The Former Philippines thru Foreign Eyes eBook

This eBook from the Gutenberg Project consists of approximately 759 pages of information about The Former Philippines thru Foreign Eyes.

The Former Philippines thru Foreign Eyes eBook

This eBook from the Gutenberg Project consists of approximately 759 pages of information about The Former Philippines thru Foreign Eyes.

The principal inducement that has influenced Mr.

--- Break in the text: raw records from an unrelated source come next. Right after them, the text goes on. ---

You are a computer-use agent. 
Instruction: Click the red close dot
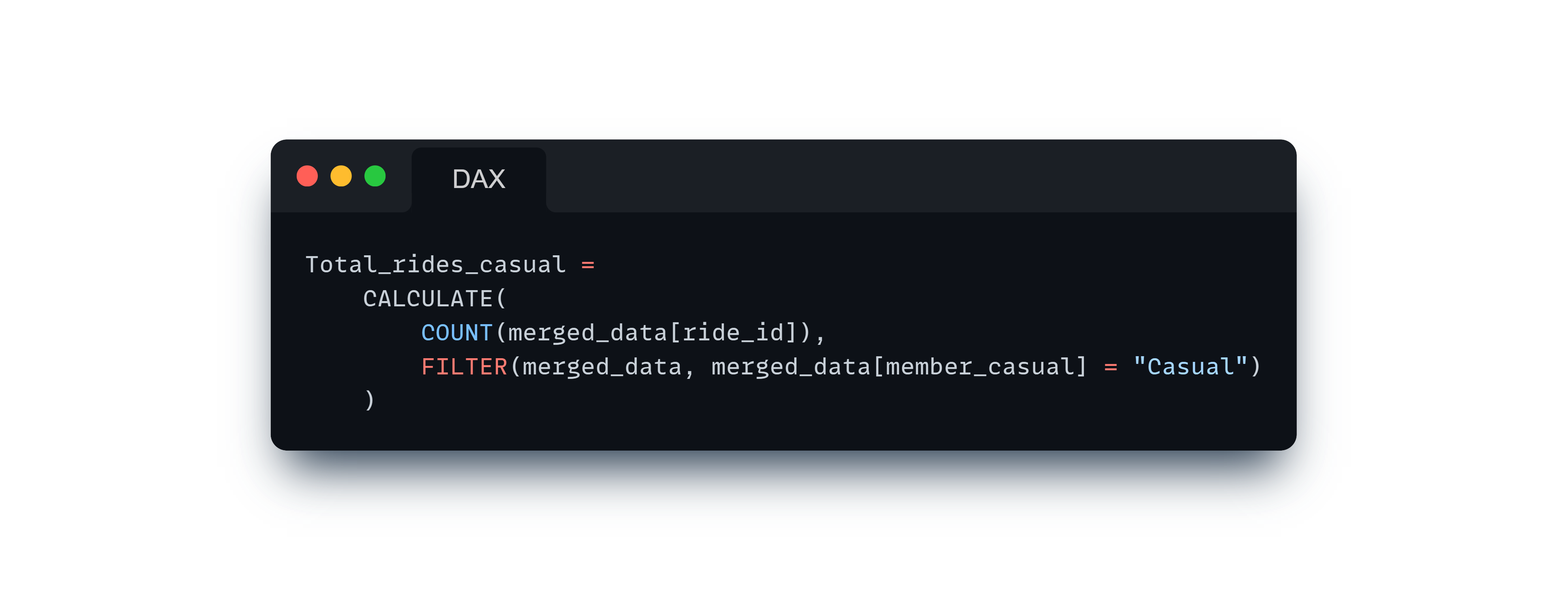[307, 176]
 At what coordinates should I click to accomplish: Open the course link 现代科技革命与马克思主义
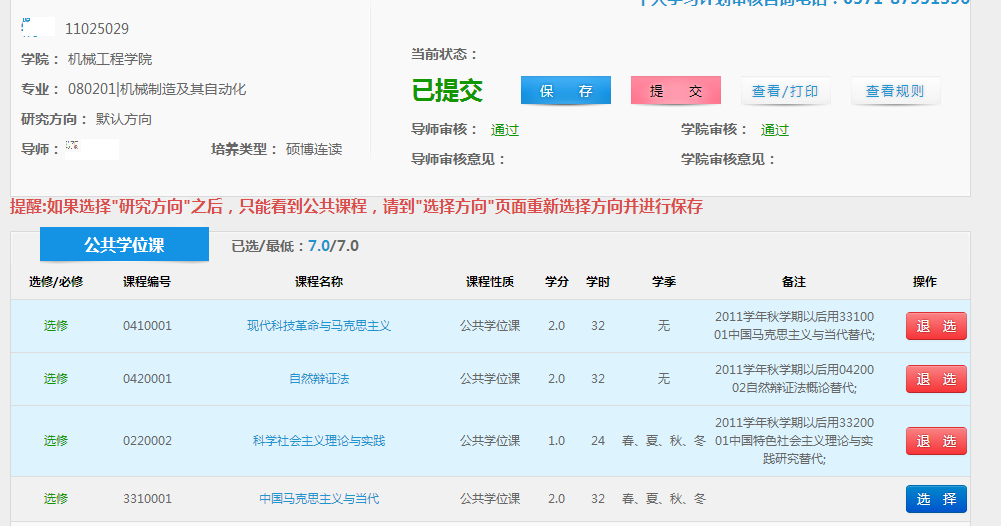[319, 326]
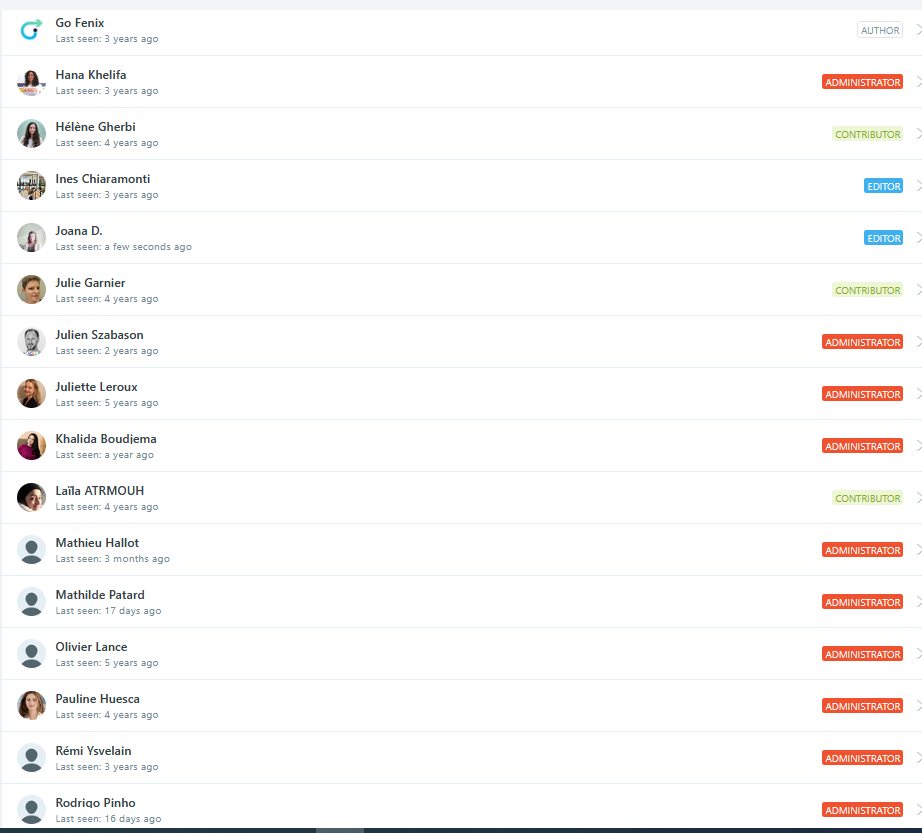Click Hana Khelifa's profile picture
The height and width of the screenshot is (833, 922).
[x=31, y=82]
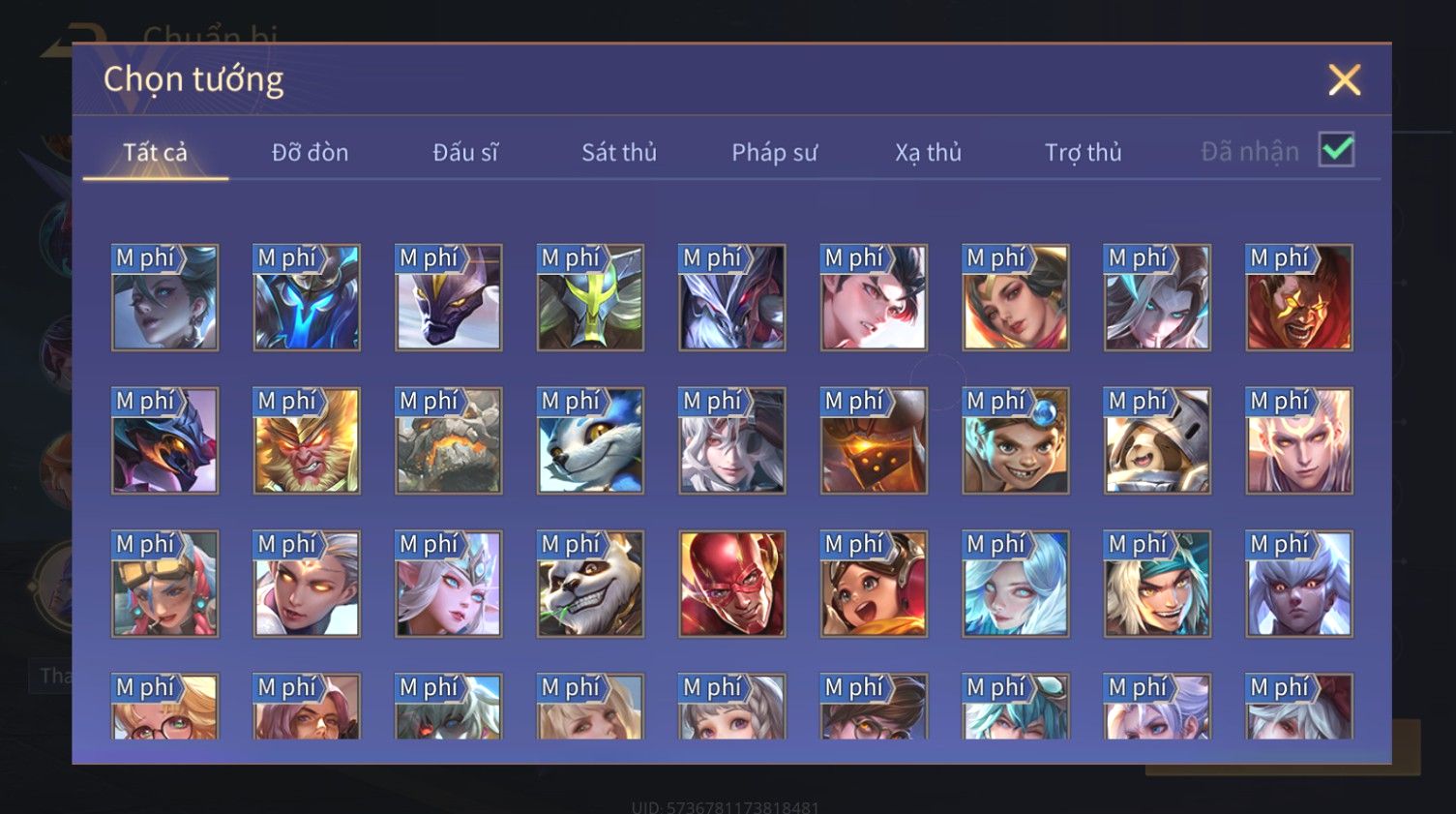This screenshot has height=814, width=1456.
Task: Select the Tất cả tab
Action: 155,152
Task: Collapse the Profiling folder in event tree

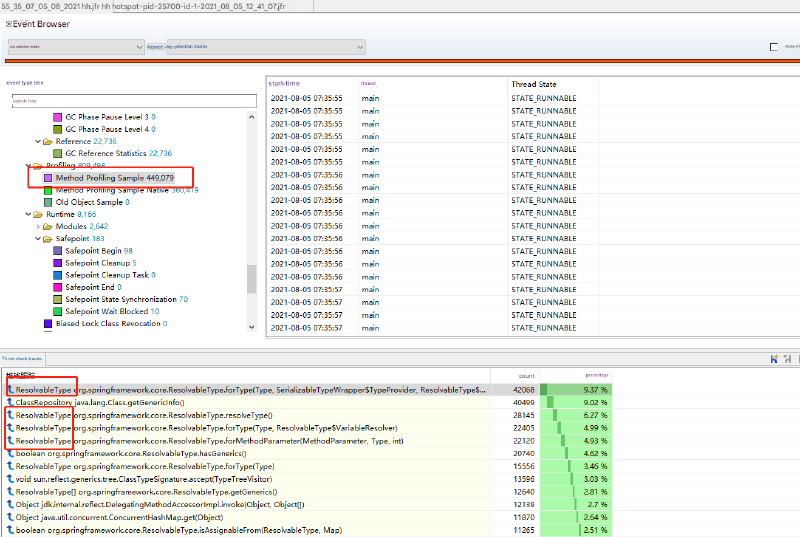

Brooke in this undertaking is the interest he feels in the benighted people of the interior, who are known under the name of Dyack, and of whom some extraordinary accounts have been given.

A few of these, which I have procured from reputable sources, I will now relate, in order that it may be seen among what kind of people this gentleman has undertaken to introduce the arts of civilization.

[The Dyacks.] The Dyacks are, by all accounts, a fine race, and much the most numerous of any inhabiting Borneo.  They are almost exclusively confined to the interior, where they enjoy a fine climate, and all the spontaneous productions of the tropics.  They are believed to be the aborigines of the island.  The name of Dyack seems to be more particularly applied to those who live in the southern section of Borneo.  To the north they are called Idaan or Tirun, and those so termed are best known to the Sulus, or the inhabitants of that part of the coast of Borneo over which the Sulus rule.  In personal appearance, the Dyacks are slender, have higher foreheads than the Malays, and are a finer and much better-looking people.  Their hair is long, straight, and coarse, though it is generally cropped short round the head.  The females are spoken of as being fair and handsome, and many of those who have been made slaves are to be seen among the Malays.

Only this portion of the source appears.